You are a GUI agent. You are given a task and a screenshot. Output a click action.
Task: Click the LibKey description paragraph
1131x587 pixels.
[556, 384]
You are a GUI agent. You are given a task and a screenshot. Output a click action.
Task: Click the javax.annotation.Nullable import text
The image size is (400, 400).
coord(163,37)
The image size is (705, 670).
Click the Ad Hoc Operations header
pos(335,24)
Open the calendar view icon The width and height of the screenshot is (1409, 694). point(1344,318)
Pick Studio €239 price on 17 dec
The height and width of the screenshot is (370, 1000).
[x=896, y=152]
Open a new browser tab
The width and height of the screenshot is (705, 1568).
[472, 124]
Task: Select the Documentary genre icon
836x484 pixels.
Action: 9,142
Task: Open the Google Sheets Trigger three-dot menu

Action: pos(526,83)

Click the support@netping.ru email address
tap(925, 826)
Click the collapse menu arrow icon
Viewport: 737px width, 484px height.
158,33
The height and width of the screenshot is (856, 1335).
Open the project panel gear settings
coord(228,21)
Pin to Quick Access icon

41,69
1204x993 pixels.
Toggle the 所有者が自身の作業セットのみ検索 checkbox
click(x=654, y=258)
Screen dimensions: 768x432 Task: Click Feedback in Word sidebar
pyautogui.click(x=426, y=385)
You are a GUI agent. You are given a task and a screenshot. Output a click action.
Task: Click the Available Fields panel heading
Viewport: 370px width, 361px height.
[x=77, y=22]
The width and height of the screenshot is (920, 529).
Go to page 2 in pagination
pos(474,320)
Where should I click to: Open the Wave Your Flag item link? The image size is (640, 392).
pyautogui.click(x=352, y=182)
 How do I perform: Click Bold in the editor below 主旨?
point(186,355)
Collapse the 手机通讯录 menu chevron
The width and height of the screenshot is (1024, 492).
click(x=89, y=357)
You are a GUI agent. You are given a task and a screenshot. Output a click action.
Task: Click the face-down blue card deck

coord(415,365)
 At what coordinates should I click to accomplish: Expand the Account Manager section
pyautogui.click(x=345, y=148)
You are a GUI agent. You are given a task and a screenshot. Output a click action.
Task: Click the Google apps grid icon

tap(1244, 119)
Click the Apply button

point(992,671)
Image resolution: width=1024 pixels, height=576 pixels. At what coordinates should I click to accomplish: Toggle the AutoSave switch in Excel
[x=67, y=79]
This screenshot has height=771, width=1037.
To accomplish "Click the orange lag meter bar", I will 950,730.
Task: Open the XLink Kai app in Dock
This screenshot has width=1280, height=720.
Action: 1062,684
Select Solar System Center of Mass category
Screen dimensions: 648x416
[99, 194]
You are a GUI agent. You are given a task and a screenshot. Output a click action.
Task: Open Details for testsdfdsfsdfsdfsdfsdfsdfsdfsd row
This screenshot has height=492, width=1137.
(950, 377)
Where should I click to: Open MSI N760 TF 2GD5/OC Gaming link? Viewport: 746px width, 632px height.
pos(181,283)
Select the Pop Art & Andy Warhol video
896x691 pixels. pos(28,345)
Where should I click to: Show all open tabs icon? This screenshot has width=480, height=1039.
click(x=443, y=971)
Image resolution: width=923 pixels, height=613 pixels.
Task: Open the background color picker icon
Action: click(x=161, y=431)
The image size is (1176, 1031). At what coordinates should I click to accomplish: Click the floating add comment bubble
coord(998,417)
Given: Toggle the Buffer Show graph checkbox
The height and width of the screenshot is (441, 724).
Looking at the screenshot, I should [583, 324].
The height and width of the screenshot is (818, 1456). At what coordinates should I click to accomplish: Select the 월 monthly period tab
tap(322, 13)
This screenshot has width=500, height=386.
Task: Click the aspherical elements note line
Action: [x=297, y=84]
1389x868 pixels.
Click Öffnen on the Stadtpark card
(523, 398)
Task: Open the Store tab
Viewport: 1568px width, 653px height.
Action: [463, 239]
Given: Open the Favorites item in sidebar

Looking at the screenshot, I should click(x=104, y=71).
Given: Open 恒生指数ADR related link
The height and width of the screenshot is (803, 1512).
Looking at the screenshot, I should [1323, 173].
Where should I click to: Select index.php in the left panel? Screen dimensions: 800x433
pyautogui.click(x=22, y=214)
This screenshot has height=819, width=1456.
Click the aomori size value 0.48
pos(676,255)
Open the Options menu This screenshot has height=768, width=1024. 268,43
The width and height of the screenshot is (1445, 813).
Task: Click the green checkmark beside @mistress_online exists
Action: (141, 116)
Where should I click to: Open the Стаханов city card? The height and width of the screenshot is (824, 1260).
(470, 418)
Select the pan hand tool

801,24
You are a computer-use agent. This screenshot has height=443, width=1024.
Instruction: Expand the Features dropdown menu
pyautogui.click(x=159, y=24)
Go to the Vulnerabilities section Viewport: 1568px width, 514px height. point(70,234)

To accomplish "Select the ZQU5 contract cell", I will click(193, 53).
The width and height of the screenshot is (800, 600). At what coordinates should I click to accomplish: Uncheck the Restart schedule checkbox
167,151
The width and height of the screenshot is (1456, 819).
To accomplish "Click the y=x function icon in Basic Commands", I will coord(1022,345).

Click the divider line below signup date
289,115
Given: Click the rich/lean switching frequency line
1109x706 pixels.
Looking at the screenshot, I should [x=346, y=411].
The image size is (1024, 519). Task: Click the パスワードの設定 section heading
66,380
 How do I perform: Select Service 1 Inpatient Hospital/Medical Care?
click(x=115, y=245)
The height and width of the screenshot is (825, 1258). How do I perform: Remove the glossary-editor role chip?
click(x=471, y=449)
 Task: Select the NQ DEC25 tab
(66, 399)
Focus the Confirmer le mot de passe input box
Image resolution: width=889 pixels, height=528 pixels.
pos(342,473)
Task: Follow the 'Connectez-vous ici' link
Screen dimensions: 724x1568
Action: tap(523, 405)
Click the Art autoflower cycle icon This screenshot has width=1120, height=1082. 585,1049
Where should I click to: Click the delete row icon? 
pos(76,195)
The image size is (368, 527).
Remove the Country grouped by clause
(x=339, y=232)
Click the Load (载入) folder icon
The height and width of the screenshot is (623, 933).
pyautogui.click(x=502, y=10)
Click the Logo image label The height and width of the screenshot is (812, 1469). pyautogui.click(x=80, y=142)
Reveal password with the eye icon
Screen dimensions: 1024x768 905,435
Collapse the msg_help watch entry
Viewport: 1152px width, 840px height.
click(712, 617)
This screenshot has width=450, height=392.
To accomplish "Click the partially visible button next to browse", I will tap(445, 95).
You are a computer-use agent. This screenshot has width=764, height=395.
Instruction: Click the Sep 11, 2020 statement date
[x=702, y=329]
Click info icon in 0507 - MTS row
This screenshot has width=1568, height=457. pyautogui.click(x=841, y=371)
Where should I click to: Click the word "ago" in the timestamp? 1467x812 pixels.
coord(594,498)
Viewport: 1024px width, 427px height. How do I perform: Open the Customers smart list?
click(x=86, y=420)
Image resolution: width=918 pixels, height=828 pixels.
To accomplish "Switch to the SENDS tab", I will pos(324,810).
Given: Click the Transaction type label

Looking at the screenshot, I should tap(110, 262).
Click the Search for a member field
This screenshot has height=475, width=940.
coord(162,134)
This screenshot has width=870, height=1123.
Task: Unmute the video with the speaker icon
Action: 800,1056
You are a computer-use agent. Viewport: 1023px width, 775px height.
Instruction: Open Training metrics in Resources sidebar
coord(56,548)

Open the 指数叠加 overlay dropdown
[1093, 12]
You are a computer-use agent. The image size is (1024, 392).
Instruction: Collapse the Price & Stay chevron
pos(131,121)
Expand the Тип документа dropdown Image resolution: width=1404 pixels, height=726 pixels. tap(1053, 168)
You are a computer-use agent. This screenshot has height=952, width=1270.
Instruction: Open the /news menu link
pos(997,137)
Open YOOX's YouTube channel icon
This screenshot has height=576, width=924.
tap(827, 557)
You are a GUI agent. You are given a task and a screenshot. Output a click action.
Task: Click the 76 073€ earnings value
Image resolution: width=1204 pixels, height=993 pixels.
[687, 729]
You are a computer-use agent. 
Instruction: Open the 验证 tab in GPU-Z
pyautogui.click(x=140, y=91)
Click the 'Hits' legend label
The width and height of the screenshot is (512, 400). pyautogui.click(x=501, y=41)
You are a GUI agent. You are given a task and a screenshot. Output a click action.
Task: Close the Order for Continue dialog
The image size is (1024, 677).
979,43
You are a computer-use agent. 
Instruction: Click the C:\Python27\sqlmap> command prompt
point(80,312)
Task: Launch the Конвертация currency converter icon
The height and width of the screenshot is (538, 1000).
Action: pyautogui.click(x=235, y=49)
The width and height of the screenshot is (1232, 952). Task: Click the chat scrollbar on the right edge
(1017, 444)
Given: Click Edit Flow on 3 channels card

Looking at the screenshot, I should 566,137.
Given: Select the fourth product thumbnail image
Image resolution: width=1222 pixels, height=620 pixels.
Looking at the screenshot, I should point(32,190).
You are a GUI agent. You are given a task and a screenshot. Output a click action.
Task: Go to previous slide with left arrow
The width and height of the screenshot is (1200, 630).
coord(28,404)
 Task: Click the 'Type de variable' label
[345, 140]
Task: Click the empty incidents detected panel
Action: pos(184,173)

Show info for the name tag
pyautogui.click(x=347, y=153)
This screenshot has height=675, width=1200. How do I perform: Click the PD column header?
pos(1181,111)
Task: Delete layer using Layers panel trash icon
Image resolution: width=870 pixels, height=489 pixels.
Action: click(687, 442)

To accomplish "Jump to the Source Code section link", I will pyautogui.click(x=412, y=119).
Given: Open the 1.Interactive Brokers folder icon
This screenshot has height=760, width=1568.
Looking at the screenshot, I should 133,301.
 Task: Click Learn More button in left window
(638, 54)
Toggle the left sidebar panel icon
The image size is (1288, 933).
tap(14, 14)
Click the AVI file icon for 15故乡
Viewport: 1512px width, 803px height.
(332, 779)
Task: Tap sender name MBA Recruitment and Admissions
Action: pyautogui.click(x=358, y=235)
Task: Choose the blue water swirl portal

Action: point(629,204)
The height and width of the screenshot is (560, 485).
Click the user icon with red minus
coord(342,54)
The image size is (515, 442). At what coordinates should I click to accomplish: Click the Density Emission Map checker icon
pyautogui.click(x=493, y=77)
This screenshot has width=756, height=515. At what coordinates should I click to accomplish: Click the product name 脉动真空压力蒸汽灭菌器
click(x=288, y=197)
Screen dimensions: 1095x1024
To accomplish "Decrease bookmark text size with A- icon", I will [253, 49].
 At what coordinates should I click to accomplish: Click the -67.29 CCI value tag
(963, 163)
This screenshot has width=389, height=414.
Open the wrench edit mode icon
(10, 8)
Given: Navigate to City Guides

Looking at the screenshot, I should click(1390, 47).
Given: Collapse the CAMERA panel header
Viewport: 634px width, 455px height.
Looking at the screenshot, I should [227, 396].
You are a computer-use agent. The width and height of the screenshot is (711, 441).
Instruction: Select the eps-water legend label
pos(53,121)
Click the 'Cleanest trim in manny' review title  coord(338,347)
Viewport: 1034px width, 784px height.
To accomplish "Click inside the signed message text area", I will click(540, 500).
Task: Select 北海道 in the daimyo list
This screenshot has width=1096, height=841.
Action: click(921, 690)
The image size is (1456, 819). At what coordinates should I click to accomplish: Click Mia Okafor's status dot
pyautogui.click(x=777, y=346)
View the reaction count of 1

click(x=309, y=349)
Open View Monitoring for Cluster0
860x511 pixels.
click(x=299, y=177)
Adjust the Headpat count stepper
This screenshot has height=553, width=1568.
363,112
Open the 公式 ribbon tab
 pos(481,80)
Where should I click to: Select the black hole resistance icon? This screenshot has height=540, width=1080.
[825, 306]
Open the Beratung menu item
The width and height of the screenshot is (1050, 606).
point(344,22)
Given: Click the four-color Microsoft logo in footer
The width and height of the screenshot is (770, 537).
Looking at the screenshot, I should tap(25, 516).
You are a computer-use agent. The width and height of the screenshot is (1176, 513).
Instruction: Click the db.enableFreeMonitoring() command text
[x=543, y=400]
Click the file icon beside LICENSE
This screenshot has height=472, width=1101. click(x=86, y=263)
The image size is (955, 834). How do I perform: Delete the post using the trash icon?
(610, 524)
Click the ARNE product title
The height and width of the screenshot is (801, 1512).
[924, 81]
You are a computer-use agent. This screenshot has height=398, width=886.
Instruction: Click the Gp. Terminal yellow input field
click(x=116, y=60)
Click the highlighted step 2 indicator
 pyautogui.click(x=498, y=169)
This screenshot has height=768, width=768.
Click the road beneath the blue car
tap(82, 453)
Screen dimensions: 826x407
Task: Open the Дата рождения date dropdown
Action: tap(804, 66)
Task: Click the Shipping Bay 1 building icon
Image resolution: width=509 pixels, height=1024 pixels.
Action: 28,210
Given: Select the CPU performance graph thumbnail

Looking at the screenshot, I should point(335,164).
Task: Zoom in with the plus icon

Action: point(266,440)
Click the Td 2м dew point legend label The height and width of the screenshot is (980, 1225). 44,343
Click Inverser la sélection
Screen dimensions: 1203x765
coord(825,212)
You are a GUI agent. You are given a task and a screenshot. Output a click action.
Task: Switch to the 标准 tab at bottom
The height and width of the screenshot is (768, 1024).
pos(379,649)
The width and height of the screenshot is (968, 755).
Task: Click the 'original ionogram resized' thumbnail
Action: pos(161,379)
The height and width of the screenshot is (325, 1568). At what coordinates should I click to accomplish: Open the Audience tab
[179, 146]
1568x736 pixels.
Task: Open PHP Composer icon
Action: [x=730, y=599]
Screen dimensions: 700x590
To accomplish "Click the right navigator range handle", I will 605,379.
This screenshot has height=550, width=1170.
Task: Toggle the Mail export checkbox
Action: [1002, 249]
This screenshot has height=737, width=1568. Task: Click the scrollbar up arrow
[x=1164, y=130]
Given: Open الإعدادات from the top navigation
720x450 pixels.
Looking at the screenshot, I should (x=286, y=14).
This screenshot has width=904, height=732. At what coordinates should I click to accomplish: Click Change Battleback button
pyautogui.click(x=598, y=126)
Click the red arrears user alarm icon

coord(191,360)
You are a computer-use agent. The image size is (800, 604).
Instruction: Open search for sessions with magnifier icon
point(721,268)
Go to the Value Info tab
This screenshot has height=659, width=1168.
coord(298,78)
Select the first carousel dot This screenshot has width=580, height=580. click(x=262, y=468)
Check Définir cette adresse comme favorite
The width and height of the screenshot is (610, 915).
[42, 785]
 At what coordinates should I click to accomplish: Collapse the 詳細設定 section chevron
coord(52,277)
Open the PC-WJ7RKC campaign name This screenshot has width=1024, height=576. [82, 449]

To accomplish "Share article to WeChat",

**WHAT TO DO**
The records above should be printed exactly, please, from the first line through the line containing "Task: Click the javax.annotation.Nullable", with both ends kept and nothing past it.

**ANSWER TO THIS PROBLEM**
You are a GUI agent. You are given a task and a screenshot. Output a click action.
Task: Click the LibKey description paragraph
1131x587 pixels.
[556, 384]
You are a GUI agent. You are given a task and a screenshot. Output a click action.
Task: Click the javax.annotation.Nullable import text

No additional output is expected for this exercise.